BRIEF> Your answer should consist of each line below that contains the string "profile".

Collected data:
----------------

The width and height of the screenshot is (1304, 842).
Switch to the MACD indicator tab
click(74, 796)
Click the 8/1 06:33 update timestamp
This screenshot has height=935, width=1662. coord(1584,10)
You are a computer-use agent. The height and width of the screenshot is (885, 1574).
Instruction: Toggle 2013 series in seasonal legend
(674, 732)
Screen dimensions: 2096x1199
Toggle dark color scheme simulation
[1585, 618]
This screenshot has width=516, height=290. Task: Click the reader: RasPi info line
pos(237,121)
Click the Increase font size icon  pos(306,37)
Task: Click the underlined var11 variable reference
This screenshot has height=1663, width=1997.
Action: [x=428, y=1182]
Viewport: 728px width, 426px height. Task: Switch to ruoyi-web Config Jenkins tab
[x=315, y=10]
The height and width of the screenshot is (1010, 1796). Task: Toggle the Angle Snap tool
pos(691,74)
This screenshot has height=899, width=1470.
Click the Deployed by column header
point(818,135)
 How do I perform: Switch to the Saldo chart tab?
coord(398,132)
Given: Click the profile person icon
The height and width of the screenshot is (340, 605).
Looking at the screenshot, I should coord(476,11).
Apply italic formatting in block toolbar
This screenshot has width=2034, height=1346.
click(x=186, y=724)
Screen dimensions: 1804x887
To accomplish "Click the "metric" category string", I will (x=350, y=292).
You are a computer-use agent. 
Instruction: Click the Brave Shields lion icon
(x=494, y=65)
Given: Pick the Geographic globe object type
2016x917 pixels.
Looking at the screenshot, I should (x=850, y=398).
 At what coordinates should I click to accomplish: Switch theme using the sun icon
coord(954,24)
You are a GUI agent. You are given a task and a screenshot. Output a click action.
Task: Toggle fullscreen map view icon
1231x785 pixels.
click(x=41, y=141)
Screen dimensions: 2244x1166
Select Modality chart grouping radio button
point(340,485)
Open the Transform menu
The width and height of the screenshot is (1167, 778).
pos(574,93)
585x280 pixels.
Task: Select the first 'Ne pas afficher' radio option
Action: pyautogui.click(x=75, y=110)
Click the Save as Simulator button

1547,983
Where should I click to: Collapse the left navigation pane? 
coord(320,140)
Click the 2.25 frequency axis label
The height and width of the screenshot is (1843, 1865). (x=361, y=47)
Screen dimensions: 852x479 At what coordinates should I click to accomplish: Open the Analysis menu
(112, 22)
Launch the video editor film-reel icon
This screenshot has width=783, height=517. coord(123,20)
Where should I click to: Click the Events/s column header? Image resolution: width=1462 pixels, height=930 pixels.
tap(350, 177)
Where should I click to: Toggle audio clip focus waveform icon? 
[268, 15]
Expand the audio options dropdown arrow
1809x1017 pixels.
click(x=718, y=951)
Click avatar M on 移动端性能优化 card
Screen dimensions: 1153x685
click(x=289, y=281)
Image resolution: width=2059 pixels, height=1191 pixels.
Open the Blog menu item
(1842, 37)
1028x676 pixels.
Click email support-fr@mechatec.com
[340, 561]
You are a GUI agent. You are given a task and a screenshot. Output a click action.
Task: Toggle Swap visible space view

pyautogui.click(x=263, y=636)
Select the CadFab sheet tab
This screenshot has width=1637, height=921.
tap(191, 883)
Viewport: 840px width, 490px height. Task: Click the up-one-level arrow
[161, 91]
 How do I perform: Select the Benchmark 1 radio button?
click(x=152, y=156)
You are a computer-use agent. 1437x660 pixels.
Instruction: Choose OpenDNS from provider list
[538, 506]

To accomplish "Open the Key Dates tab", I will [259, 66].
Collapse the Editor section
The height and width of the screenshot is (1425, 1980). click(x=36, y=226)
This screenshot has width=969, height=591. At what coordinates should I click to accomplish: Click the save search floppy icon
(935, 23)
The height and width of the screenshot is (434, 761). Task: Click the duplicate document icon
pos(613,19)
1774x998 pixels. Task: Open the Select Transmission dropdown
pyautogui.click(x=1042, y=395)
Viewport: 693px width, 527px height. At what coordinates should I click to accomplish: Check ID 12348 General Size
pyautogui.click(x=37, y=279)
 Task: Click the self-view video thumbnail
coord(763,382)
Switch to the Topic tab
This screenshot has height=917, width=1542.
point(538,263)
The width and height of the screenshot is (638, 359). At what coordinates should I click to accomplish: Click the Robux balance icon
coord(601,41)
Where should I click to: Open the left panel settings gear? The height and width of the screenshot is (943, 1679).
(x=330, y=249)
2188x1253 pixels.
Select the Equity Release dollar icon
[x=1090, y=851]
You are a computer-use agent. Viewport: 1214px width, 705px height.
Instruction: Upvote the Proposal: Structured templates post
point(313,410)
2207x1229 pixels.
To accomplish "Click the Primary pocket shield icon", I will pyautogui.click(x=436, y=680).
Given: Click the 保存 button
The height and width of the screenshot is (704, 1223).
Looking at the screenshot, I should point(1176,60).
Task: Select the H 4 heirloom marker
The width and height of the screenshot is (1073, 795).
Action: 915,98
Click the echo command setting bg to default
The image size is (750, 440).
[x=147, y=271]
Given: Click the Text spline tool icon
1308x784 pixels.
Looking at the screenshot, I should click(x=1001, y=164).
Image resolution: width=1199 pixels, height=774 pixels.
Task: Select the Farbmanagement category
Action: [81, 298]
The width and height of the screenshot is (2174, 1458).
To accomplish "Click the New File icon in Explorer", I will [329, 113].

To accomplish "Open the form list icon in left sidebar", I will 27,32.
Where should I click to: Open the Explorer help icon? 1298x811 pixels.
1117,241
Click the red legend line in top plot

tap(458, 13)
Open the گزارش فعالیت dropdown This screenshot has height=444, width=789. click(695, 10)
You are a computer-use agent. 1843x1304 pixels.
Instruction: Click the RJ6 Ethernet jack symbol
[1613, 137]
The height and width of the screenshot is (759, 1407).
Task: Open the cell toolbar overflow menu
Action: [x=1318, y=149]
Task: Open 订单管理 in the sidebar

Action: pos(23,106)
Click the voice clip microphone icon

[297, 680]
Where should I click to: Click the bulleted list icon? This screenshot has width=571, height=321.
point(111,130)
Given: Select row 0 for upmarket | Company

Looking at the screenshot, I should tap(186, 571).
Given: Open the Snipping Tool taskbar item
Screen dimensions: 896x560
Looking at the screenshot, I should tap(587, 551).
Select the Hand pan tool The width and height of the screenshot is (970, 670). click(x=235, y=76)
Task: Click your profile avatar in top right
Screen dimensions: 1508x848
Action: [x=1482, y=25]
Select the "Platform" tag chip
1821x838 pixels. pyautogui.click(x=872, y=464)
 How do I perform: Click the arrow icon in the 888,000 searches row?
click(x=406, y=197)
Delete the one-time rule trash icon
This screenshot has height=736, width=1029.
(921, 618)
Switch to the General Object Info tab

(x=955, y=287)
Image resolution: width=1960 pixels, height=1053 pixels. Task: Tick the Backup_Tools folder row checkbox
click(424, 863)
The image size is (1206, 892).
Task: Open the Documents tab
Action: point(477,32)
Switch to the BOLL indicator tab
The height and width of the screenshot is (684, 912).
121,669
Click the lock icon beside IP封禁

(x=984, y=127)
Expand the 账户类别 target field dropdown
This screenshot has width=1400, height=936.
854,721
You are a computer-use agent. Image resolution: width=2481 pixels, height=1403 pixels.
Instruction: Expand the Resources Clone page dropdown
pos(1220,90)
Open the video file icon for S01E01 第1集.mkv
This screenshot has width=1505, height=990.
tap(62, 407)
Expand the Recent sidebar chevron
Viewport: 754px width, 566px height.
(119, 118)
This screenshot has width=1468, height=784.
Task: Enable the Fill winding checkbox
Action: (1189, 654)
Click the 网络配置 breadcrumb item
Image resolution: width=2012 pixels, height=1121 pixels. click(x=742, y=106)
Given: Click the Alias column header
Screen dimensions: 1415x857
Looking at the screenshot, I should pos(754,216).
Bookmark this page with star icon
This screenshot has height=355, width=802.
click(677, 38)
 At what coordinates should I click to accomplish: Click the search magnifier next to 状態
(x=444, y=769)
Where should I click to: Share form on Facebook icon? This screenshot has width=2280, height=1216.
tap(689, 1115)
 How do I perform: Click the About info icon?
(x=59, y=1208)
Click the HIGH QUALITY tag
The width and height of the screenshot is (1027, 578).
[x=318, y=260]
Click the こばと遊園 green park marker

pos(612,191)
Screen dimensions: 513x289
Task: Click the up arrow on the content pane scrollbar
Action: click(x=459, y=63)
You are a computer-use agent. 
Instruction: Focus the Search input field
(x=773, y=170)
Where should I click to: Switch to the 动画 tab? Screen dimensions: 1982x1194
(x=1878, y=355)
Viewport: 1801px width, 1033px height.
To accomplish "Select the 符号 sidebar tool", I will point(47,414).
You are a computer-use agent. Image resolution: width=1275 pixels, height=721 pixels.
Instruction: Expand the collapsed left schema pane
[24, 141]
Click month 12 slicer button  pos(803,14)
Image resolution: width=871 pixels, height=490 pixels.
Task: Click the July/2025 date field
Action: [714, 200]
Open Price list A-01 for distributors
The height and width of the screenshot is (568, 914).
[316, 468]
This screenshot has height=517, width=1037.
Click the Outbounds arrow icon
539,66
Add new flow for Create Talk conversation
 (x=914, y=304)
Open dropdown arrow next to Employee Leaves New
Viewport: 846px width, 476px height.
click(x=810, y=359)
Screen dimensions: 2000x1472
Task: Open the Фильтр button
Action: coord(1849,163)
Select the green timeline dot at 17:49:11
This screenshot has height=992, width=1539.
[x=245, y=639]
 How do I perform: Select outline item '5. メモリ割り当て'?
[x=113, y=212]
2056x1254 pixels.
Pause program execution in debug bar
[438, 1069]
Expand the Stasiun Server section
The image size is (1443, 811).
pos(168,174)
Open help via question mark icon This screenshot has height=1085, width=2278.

----------------

SOLUTION TO THIS EXERCISE>
Given: Click the profile person icon
Task: Click your profile avatar in top right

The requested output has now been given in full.